What Original Readers Understood
Supported# Dasah (דָּשָׁא): A Rare Hebrew Verb for Growth The Hebrew verb *dasah* appears only twice in the biblical text, making it one of the language's less common words. Its fundamental meaning is "to sprout"—describing the emergence and growth of vegetation. This specificity suggests that biblical Hebrew possessed a dedicated term for capturing the moment when plants break through soil and begin their development, distinguishing it from more general verbs related to plants or growth.
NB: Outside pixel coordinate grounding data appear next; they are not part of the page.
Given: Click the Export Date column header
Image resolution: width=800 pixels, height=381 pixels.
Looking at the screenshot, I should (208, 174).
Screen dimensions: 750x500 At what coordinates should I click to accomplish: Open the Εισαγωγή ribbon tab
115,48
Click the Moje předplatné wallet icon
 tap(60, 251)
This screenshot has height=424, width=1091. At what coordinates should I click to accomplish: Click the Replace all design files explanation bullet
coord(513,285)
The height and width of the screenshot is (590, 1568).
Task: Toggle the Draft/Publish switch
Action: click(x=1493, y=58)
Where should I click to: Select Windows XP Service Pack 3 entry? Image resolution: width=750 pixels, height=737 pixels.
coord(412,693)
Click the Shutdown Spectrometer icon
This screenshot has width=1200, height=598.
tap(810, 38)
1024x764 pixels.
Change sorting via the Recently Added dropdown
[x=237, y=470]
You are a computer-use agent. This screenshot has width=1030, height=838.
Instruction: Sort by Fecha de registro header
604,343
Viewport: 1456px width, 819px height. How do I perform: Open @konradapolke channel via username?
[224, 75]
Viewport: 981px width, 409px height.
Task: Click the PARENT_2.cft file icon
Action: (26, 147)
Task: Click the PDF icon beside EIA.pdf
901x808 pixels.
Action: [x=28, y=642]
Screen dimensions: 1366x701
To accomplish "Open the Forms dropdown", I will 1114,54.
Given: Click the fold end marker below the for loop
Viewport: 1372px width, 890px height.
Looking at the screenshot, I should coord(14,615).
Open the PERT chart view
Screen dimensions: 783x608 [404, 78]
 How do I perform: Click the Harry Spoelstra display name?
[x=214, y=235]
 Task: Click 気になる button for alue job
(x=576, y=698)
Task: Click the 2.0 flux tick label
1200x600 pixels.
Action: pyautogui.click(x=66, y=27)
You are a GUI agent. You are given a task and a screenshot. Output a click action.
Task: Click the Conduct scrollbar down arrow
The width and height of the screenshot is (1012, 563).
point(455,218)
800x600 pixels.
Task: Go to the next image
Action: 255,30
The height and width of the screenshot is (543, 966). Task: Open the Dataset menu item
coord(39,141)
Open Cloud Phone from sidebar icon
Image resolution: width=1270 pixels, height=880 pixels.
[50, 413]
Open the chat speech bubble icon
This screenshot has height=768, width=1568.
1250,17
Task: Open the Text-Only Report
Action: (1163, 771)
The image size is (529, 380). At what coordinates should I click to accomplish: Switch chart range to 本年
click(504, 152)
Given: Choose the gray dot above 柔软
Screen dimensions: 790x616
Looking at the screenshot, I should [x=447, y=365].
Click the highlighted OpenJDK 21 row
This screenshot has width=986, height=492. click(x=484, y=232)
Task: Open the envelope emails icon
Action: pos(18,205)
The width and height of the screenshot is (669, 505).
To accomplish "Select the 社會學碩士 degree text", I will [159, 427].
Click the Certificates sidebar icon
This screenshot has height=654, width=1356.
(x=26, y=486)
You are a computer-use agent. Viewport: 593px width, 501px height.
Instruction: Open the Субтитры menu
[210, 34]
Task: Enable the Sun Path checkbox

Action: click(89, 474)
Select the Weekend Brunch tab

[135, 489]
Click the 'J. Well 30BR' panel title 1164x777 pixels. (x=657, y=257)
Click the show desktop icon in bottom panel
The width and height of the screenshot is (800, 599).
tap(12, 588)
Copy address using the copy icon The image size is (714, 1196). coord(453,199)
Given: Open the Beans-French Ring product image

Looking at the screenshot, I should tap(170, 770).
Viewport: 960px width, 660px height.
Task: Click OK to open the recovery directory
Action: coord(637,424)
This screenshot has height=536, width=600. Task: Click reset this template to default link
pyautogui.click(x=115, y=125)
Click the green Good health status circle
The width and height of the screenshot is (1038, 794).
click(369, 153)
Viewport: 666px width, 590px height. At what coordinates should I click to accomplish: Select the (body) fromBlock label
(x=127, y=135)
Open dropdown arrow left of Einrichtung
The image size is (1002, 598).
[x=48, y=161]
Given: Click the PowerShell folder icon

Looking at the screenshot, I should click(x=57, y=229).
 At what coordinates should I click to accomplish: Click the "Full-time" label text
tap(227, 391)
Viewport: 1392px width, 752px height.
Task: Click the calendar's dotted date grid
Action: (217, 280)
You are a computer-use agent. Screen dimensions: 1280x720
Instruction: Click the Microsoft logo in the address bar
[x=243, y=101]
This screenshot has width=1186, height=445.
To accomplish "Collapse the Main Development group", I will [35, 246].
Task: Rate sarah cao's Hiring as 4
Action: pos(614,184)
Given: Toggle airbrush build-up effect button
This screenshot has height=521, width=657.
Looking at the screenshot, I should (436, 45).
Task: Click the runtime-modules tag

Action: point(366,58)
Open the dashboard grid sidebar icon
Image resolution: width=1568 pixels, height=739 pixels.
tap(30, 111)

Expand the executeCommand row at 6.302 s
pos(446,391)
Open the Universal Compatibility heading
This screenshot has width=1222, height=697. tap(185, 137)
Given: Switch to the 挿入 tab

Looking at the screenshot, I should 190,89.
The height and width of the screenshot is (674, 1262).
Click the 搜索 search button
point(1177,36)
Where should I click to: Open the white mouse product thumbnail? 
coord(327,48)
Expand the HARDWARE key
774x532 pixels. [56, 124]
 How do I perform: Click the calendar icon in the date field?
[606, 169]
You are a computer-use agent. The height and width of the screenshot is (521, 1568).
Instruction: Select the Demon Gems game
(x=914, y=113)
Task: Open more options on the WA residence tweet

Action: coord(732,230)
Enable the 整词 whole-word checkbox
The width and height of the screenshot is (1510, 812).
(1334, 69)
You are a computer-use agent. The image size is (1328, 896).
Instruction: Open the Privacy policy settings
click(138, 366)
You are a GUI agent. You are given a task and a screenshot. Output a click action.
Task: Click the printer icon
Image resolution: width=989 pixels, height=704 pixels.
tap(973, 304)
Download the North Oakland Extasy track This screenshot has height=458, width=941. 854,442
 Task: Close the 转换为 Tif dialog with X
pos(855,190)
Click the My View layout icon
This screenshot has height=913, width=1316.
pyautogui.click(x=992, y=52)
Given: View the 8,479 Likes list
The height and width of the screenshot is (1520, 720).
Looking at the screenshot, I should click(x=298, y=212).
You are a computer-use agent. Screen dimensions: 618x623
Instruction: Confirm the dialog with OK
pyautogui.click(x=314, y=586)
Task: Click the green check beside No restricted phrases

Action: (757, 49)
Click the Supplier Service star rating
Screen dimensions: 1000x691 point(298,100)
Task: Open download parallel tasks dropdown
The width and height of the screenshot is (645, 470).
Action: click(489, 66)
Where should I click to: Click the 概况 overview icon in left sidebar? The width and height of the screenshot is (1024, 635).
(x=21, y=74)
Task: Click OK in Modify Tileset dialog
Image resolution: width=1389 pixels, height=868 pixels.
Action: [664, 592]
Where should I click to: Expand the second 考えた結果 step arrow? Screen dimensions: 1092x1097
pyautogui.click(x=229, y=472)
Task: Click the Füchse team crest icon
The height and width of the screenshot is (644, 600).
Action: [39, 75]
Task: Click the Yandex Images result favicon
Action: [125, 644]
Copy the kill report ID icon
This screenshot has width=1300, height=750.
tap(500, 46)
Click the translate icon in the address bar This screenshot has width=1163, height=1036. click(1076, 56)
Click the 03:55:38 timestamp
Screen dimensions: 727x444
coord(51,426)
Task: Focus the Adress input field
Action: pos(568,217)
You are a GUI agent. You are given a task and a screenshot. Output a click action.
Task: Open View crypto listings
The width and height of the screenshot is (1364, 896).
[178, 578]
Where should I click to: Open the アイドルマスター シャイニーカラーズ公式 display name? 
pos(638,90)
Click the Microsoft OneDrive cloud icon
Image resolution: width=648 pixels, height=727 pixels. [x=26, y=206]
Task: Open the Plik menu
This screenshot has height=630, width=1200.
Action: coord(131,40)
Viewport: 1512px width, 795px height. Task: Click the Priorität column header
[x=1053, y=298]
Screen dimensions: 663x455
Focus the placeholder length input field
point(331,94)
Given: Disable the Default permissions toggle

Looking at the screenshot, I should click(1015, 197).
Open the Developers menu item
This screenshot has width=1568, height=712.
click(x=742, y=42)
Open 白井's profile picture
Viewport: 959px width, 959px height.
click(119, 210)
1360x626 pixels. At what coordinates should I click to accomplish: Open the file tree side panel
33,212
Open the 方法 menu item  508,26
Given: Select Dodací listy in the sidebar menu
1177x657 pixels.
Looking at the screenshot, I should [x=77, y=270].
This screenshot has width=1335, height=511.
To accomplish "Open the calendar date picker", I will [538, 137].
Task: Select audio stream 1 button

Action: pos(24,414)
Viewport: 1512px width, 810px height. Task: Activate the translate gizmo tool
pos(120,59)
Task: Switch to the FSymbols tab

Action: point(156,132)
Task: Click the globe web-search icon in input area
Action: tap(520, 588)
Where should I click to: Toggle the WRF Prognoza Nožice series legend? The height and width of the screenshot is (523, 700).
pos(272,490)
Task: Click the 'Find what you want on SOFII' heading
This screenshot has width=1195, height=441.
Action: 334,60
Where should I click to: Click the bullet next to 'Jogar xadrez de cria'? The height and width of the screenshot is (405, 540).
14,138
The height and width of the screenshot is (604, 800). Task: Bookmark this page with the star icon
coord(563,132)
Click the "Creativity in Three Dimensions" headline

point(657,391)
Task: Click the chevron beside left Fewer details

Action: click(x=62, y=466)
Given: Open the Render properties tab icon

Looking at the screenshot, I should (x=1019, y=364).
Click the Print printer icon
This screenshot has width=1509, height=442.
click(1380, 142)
The extreme scarcity of this word in the biblical corpus—with just two documented occurrences—limits our ability to determine its precise range of usage or any metaphorical applications. Unlike frequently attested verbs, we cannot identify patterns of expansion or refined shades of meaning through contextual variation. Its rarity might indicate that *dasah* was either archaic, regional, or simply employed in a narrow set of circumstances where other more common botanical or growth-related terms might otherwise suffice. From a linguistic standpoint, *dasah*'s minimal biblical presence raises questions about the practical vocabulary available to biblical writers for describing natural processes. Whether its rarity reflects actual speech patterns, scribal preference for synonyms, or the happenstance of textual survival remains unclear from the lexical data alone. What remains certain is that the term designated the specific botanical phenomenon of sprouting—the visible beginning of plant life.
Source data & methodology
Occurrences in Scripture
2 total occurrences across the text
Don’t be afraid, you animals of the field; for the pastures of the wilderness spring up, for the tree bears its fruit. The fig tree and the vine yield their strength.
Genesis 1:11God said, “Let the earth yield grass, herbs yielding seeds, and fruit trees bearing fruit after their kind, with their seeds in it, on the earth;” and it was so.